WebmasterWorld Senior Member 10+ Year Member Top Contributors Of The Month



As an international company of 50+ years we are now determining whether to lockdown our company widget sites by the end of the year. The www is no longer driving new bulk B2B commercial enquiries however we do realise that most of our existing customers do use the sites for research, reference and especially technical purposes.

Issuing user names and passwords or advising customers to create their own is not a problem, my question is to anyone who has done this is did you experience any unforeseen issues?

This lockdown is a direct result of G's recent shenanigans plus why should we generate our knowledge and experience simply for AI to scrape and use with no recompense nor source acknowledgement?

Obviously this is something new to us however it is a situation which we are being forced into by companies that take for free yet are giving nothing in return insofar as we are concerned.

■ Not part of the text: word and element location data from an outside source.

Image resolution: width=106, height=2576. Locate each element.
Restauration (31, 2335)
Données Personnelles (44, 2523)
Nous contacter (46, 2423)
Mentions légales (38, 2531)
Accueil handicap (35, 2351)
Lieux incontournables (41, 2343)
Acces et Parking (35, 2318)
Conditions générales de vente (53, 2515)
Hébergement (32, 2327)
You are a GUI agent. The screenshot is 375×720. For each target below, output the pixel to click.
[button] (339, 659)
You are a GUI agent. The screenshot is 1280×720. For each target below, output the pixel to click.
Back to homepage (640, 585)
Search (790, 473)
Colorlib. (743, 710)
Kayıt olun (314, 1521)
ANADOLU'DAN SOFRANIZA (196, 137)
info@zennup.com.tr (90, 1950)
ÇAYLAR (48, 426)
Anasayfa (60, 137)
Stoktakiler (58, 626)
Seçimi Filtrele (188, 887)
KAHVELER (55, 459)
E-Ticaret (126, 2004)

Opinions may vary however it would be interesting to see others' views.

superclown2

5:28 pm on Oct 18, 2023 (gmt 0)



Why not? It's your website to do with as you wish. I've done it before with private club websites without any real problems. Then again you could always use robots.txt or even .htaccess (a very blunt instrument) to control usage.

RedBar

6:27 pm on Oct 18, 2023 (gmt 0)

WebmasterWorld Senior Member 10+ Year Member Top Contributors Of The Month



However not everyone honours those instructions, at the moment G does but who's to say "what if?" may happen if it finds it doesn't have the answer(s)?

superclown2

7:18 pm on Oct 18, 2023 (gmt 0)



However not everyone honours those instructions, at the moment G does but who's to say "what if?" may happen if it finds it doesn't have the answer(s)?


Sure. Nothing is completely secure on the Web. I've blocked 'search engines' in the past (remember Mamma? Dogpile? Massive spidering taking up my tiny bandwidth allocation in those days, and zero business), they've changed their IP address, and they are back in again. You could password protect it but some joker with Kali Linux would probably soon crack it. I suppose it all depends on how far you want to go.

lucy24

8:33 pm on Oct 18, 2023 (gmt 0)

WebmasterWorld Senior Member 10+ Year Member Top Contributors Of The Month



you could always use robots.txt or even .htaccess
Apples and oranges. Malign robots don't honor robots.txt, and it's counterproductive in the case of search engines because if they can't crawl an URL they won't see a noindex tag.

This sounds more like a case for an .htpasswd file. (Tangent: Is it your own server? If so, you'd be using a <Directory> section in the config file rather than htaccess. I don't know if there is a config-level equivalent to .htpasswd, but someone else will.) You just need to give some thought to how new customers could get to your site, since you presumably have no objection to making additional sales. Even if it isn't an expanding industry, existing customers will sometimes come in from unfamiliar IPs.